OBJECTIVE: To explore the lived experience of people with calcium pyrophosphate deposition (CPPD) disease and the impact of this condition on their daily lives. METHODS: Patients with CPPD and their caregivers were invited to take part in a one-to-one (patient only) or paired (patient and caregiver) semi-structured interview. Interviews covered patients' diagnosis and treatment experiences, and the impact of CPPD on their daily lives. Transcribed interviews were analysed using inductive thematic analysis. RESULTS: 28 patient interviews, six of which included a caregiver, were conducted across five countries. Acute CPP crystal arthritis flares resulted in temporary but profound disability for most patients, disrupting their ability to go about day-to-day activities, and they sought immediate medical attention. CPPD+OA and chronic CPP crystal inflammatory arthritis presented patients with longer term limitations in daily lives. Patients and their caregivers described these disruptions and limitations, which included a reduced ability or inability to complete household and self-care tasks, exercise, socialise, work and drive. They also described how arthritis pain and resulting limitations adversely impacted upon patients' psychological wellbeing. Delays in referral to specialists and diagnostic uncertainty were described by many. Lack of appropriate treatment or access to treatments only upon worsening of symptoms impacted upon the length of time some patients spent in pain and with functional limitations. CONCLUSION: This study is the first to demonstrate the wide-ranging impact of CPPD, and highlights the need for improved diagnosis, physician training, as well as greater emphasis upon finding targeted therapies to specifically treat CPPD.

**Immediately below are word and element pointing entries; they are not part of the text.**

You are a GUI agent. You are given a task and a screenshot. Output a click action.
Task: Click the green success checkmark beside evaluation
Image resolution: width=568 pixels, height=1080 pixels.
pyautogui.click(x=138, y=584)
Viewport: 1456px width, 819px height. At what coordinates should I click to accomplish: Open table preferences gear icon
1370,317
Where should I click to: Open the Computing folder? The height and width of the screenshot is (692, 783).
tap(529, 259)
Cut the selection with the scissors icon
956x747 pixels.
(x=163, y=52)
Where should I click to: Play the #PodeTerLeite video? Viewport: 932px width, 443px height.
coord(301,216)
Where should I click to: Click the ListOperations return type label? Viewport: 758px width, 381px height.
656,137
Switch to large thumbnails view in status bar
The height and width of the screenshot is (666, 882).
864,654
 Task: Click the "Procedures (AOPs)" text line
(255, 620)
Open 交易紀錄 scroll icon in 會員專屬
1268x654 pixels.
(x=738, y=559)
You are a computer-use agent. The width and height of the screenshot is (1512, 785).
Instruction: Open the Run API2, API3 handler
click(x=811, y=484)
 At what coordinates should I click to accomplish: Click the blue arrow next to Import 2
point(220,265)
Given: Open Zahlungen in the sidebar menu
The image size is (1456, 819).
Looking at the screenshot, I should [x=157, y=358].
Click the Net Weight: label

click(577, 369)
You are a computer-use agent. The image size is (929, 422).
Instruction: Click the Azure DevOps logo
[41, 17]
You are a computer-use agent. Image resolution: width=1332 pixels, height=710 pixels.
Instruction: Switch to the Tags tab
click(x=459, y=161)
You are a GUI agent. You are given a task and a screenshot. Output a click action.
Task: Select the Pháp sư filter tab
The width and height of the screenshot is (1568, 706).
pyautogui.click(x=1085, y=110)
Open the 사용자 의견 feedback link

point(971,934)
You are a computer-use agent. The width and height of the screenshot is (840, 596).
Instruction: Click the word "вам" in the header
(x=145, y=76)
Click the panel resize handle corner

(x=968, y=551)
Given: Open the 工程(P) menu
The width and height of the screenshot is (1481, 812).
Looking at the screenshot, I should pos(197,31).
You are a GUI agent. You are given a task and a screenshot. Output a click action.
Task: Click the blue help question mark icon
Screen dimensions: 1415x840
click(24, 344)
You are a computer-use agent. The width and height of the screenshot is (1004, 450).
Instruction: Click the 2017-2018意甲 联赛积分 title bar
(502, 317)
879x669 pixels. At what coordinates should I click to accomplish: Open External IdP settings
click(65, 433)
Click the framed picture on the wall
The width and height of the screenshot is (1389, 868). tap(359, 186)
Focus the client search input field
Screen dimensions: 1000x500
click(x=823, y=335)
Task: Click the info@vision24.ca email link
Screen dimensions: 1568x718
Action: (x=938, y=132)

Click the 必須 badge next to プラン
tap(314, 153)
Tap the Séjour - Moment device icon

Towards development of core domain sets for short term and long term studies of calcium pyrophosphate crystal deposition (CPPD) disease: A framework paper by the OMERACT CPPD working group.

INTRODUCTION: Although calcium pyrophosphate deposition (CPPD) is common, there are no published outcome domains or validated measurement instruments for CPPD studies. In this paper, we describe the framework for development of the Outcome Measures in Rheumatology (OMERACT) CPPD Core Domain Sets. METHODS: The OMERACT CPPD working group performed a scoping literature review and qualitative interview study. Generated outcomes were presented at the 2020 OMERACT CPPD virtual Special Interest Group (SIG) meeting with discussion focused on whether different core domain sets should be developed for different calcium pyrophosphate deposition (CPPD) clinical presentations and how the future CPPD Core Domain Set may overlap with already established osteoarthritis (OA) domains. These discussions informed development of a future work plan for development of the OMERACT CPPD Core Domain Sets. FINDINGS: Domains identified from a scoping review of 112 studies and a qualitative interview study of 36 people (28 patients with CPPD, 7 health care professionals, one stakeholder) were mapped to core areas of OMERACT Filter 2.1. The majority of SIG participants agreed there was need to develop separate core domain sets for "short term" and "long term" studies of CPPD. Although CPPD + OA is common and core domain sets for OA have been established, participants agreed that existing OA core domain sets should not influence the development of OMERACT core domain sets for CPPD. Prioritization exercises (using Delphi methodology) will consider 40 potential domains for short term studies of CPPD and 47 potential domains for long term studies of CPPD. CONCLUSION: Separate OMERACT CPPD Core Domain Sets will be developed for "short term" studies for an individual flare of acute CPP crystal arthritis and for "long term" studies that may include participants with any clinical presentation of CPPD (acute CPP crystal arthritis, chronic CPP crystal inflammatory arthritis, and/or CPPD + OA).